CGI Federal's benefits include:

  • Competitive compensation
  • Comprehensive insurance options
  • Matching contributions through the 401(k) plan and the share purchase plan
  • Paid time off for vacation, holidays, and sick time
  • Paid parental leave
  • Learning opportunities and tuition assistance
  • Wellness and well-being programs

#CGIFederalJob #LI-MC3 #DHSCareers

Skills:

  • English
  • Information Assurance
  • NIST
  • Security Architecture
  • Technical Writing

What you can expect from us:

Together, as owners, let's turn meaningful insights into action.

Life at CGI is rooted in ownership, teamwork, respect, and belonging. You are invited to be an owner from day 1 as we work together to bring our Dream to life. That's why we call ourselves CGI Partners rather than employees. We benefit from our collective success and actively shape our company's strategy and direction.

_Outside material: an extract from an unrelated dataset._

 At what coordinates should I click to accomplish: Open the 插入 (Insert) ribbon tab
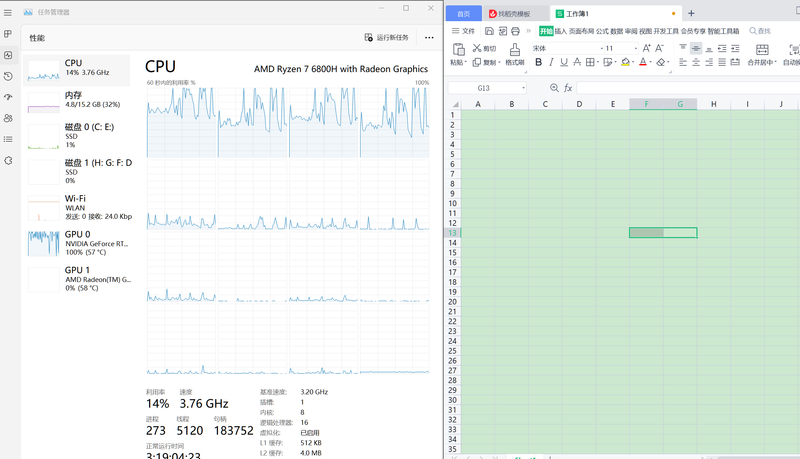click(560, 31)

Your work creates value. You'll develop innovative solutions and build relationships with teammates and clients while accessing global capabilities to scale your ideas, embrace new opportunities, and benefit from expansive industry and technology expertise.

You'll shape your career by joining a company built to grow and last. You'll be supported by leaders who care about your health and well-being and provide you with opportunities to deepen your skills and broaden your horizons.

Come join our team—one of the largest IT and business consulting services firms in the world.

CGI Federal is an Equal Opportunity Employer. CGI provides reasonable accommodations to qualified individuals with disabilities. If you need an accommodation to apply for a job in the U.S., please email USEmployment[email protected]. Please reference the Position ID.

We make it easy to translate military experience and skills! Click here (https://cgi-veterans.jobs/) to be directed to our site that is dedicated to veterans and transitioning service members.

All CGI offers of employment in the U.S. are contingent upon the ability to successfully complete a background investigation. Background investigation components can vary dependent upon specific assignment and/or level of US government security clearance held. Dependent upon role and/or federal government security clearance requirements, and in accordance with applicable laws, some background investigations may include a credit check. CGI will consider for employment qualified applicants with arrests and conviction records in accordance with all local regulations and ordinances.

CGI will not discharge or in any other manner discriminate against employees or applicants because they have inquired about, discussed, or disclosed their own pay or the pay of another employee or applicant. However, employees who have access to the compensation information of other employees or applicants as part of their essential job functions cannot disclose the pay of other employees or applicants to individuals who do not otherwise have access to compensation information, unless the disclosure is (a) in response to a formal complaint or charge, (b) in furtherance of an investigation, proceeding, hearing, or action, including an investigation conducted by the employer, or (c) consistent with CGI's legal duty to furnish information.